Records supplied START
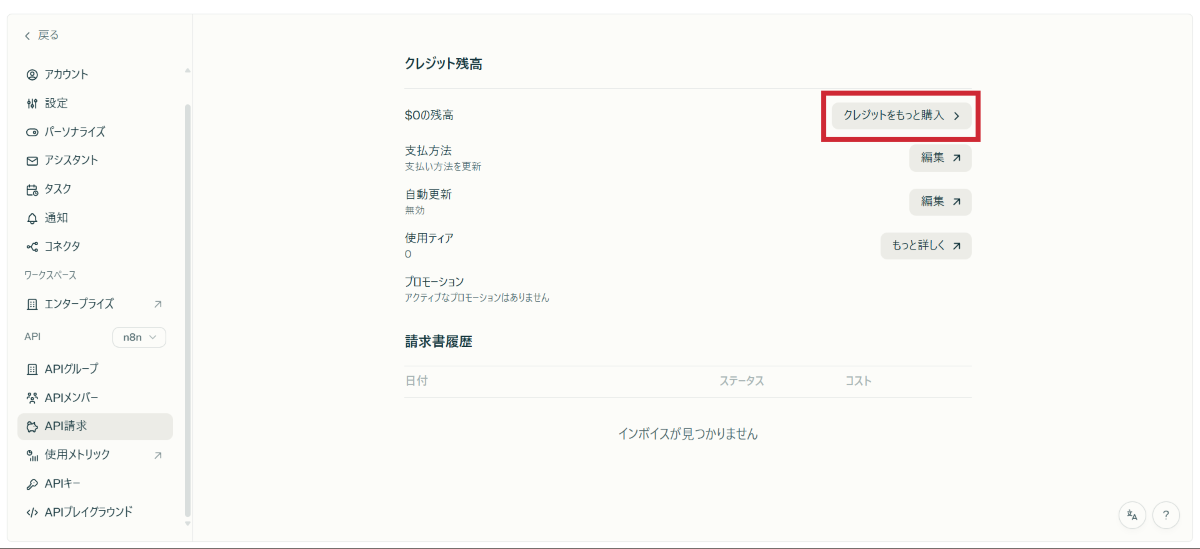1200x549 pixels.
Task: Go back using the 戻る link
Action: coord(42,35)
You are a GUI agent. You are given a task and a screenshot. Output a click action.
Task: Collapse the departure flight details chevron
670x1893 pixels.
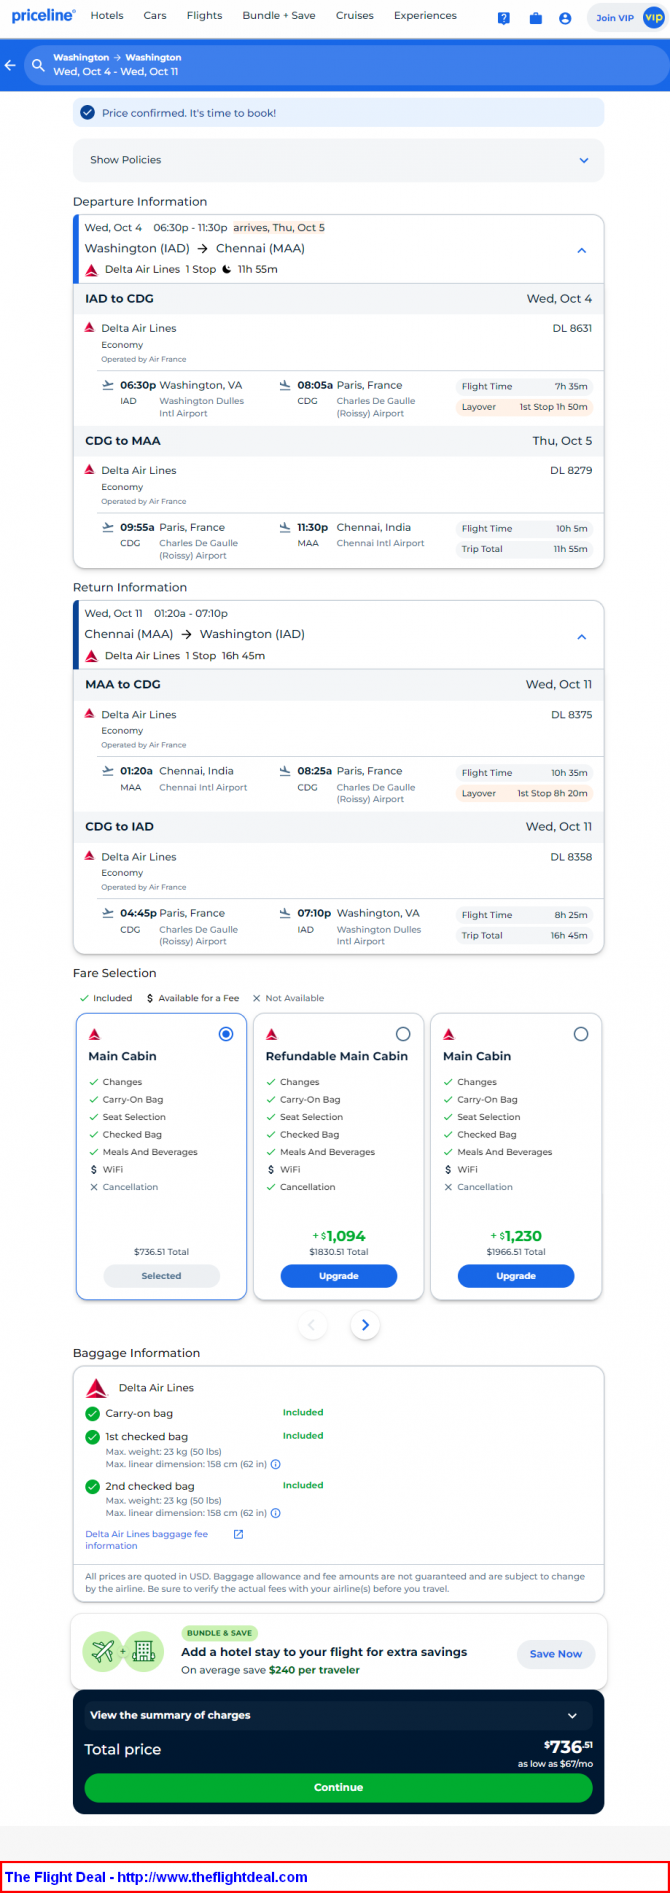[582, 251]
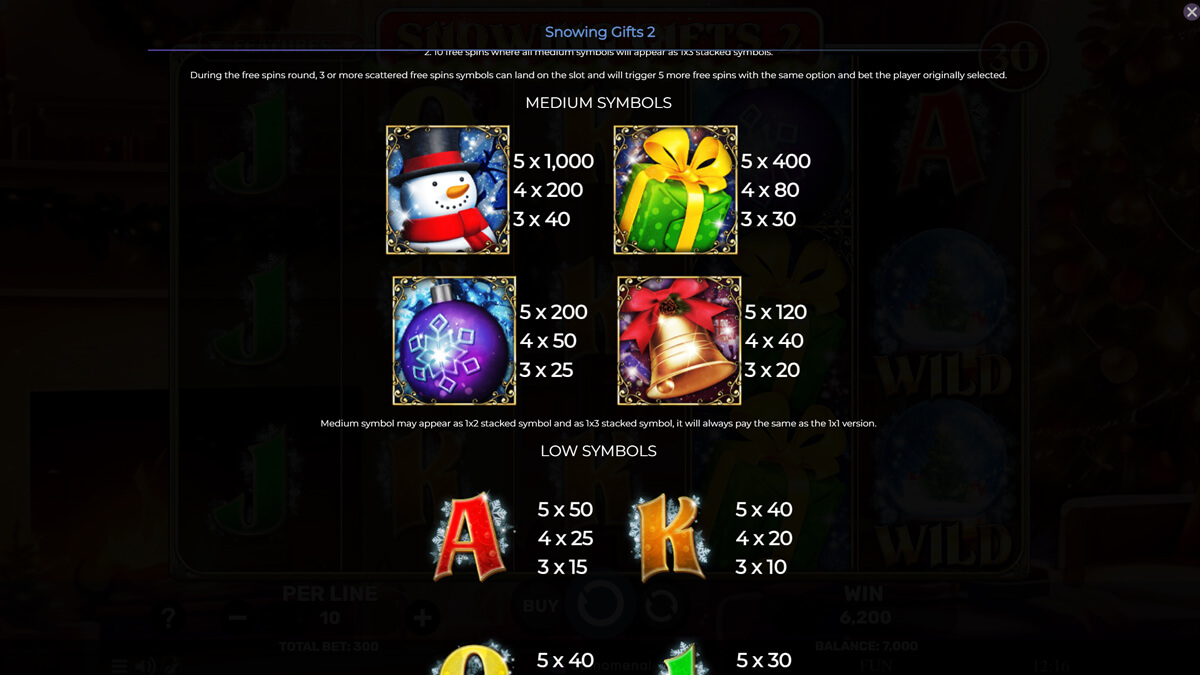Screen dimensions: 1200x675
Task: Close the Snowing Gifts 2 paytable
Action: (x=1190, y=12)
Records supplied END
**Work required:**
Copy exactly, leaving out pictures, the lines from the line containing "Task: Collapse the" through the last line of the records.

**Result:**
Task: Collapse the departure flight details chevron
670x1893 pixels.
[582, 251]
Screen dimensions: 1200x675
Task: Close the Snowing Gifts 2 paytable
Action: (x=1190, y=12)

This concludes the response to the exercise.